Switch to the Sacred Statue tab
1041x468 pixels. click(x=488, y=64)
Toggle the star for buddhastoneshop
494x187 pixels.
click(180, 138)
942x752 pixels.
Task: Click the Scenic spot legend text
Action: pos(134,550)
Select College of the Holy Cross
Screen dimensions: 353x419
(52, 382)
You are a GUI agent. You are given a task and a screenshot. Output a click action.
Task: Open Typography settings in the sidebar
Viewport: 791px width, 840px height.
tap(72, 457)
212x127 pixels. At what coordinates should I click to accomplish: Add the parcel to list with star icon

◇ ◇ ◇

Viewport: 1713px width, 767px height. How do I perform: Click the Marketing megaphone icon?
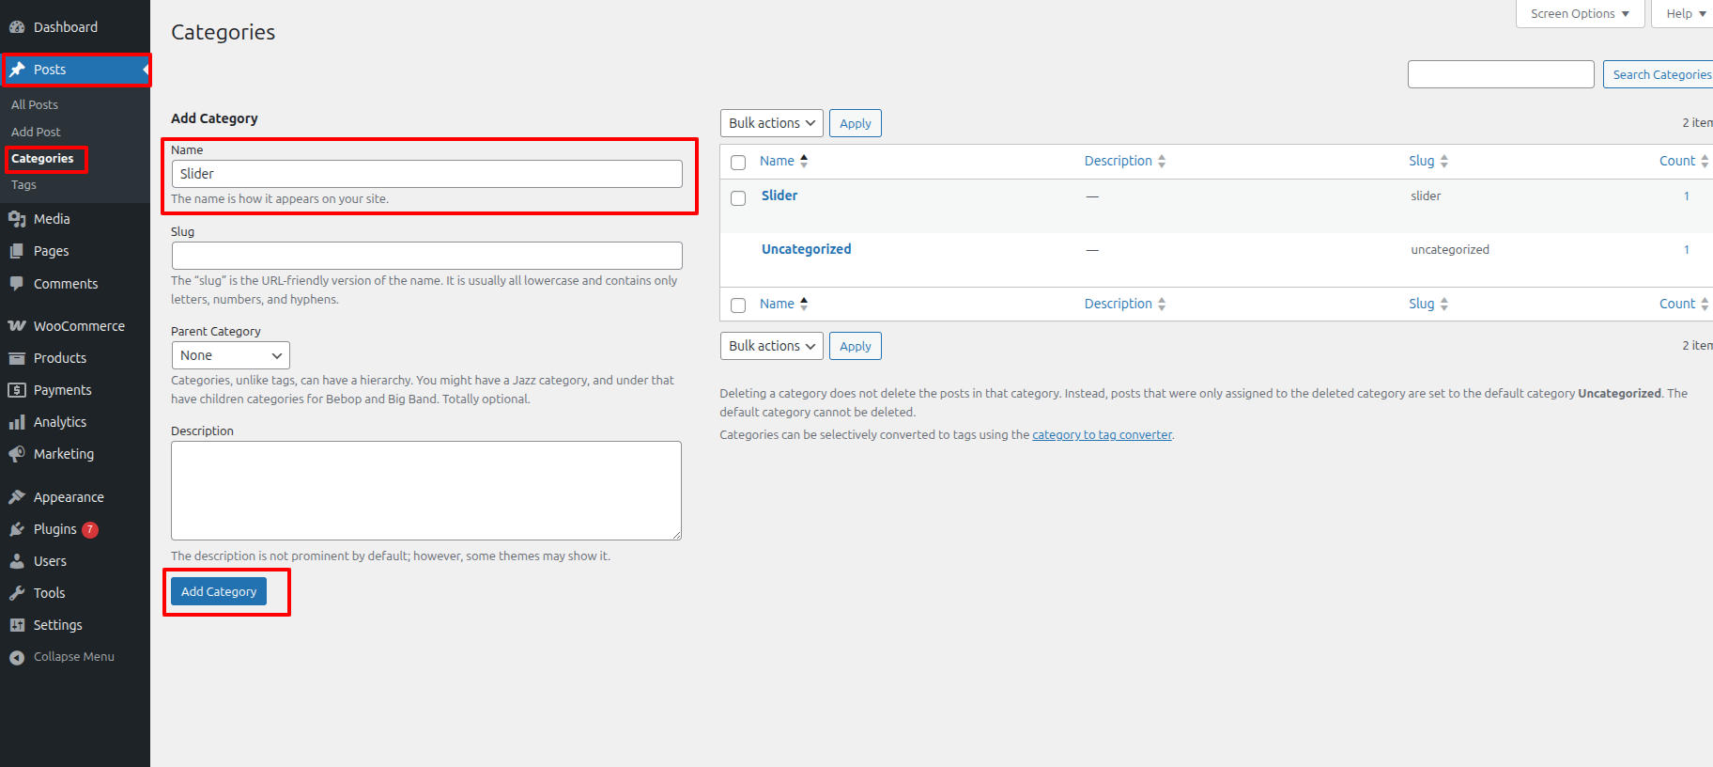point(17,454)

◇ ◇ ◇

| ASSIGNMENT |
The answer must be every line from the records above that contains "star".

| ANSWER SPACE |
Toggle the star for buddhastoneshop
212x127 pixels. At what coordinates should I click to accomplish: Add the parcel to list with star icon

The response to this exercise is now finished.